Bild Information: Alex Cejka (Photo by Donald Miralle/Getty Images)

Tour-Karte weg: Doch Cejka sieht es gelassen

PGA Tour
 

Der Deutsche blickt unbesorgt in seine Zukunft und hat einen Plan.

Die Wyndham Championship in Greensboro, North Carolina, war das letzte Turnier der regulären PGA-Tour-Saison. Es war also auch für viele Spieler die letzte Chance, sich noch unter die Top 125 des FedExCup zu schieben und sich so die volle Spielberechtigung für die kommende Saison zu sichern. Auch für Alex Cejka. Der 48-Jährige ging als 205. der Saisonwertung in das mit mehr als sechs Millionen US-Dollar dotierte Turnier. Da hätte es schon einen zweiten Platz benötigt, um sich noch entscheidend zu verbessern. Doch diesen Anspruch hatte Cejka nicht einmal.

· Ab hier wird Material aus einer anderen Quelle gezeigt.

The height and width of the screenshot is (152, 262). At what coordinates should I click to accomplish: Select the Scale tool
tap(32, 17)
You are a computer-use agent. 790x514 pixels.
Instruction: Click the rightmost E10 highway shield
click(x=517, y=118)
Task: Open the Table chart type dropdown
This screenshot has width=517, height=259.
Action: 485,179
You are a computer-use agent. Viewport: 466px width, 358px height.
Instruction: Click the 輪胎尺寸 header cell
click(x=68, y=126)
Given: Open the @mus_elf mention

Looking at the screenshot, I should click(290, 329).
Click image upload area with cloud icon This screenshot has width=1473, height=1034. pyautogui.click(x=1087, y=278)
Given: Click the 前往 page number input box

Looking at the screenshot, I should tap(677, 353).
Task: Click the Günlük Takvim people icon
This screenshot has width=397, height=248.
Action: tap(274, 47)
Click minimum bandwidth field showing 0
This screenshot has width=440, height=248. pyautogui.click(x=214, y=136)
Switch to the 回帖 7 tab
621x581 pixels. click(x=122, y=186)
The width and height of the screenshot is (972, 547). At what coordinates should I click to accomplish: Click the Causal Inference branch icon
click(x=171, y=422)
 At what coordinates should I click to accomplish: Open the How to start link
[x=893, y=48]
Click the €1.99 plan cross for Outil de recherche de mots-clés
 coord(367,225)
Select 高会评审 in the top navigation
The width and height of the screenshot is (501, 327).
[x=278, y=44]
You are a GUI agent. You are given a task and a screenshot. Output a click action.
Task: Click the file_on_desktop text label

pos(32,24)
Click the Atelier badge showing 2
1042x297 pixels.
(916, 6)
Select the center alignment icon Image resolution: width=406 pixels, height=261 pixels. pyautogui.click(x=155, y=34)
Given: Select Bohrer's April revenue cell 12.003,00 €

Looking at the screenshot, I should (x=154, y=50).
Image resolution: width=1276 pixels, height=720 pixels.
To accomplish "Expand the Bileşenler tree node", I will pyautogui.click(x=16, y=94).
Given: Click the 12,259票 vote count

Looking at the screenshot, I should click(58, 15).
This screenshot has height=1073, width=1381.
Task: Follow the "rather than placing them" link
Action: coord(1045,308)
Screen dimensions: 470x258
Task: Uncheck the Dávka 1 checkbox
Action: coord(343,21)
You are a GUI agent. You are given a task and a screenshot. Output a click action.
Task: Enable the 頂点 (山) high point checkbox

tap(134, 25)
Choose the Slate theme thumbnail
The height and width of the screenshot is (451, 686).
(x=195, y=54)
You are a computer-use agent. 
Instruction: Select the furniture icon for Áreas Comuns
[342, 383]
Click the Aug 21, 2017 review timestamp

"Mir ist es egal, ob ich es in die Top 125 oder Top 200 schaffe", so Cejka im Vorfeld des Turniers. Ein Sprung unter die besten 200 hätte ihm immerhin einen Startplatz für die Korn Ferry Finals gesichert. Die Finalserie der zweiten Liga in den USA bietet den Profis nochmals eine Gelegenheit, sich eine volle Tour-Karte zu erspielen. Einen Umweg, den beispielsweise Martin Kaymer und Stephan Jäger gehen können/müssen. Doch darüber macht sich Cejka, der seit 1989 im Profigeschäft unterwegs ist, keine Gedanken.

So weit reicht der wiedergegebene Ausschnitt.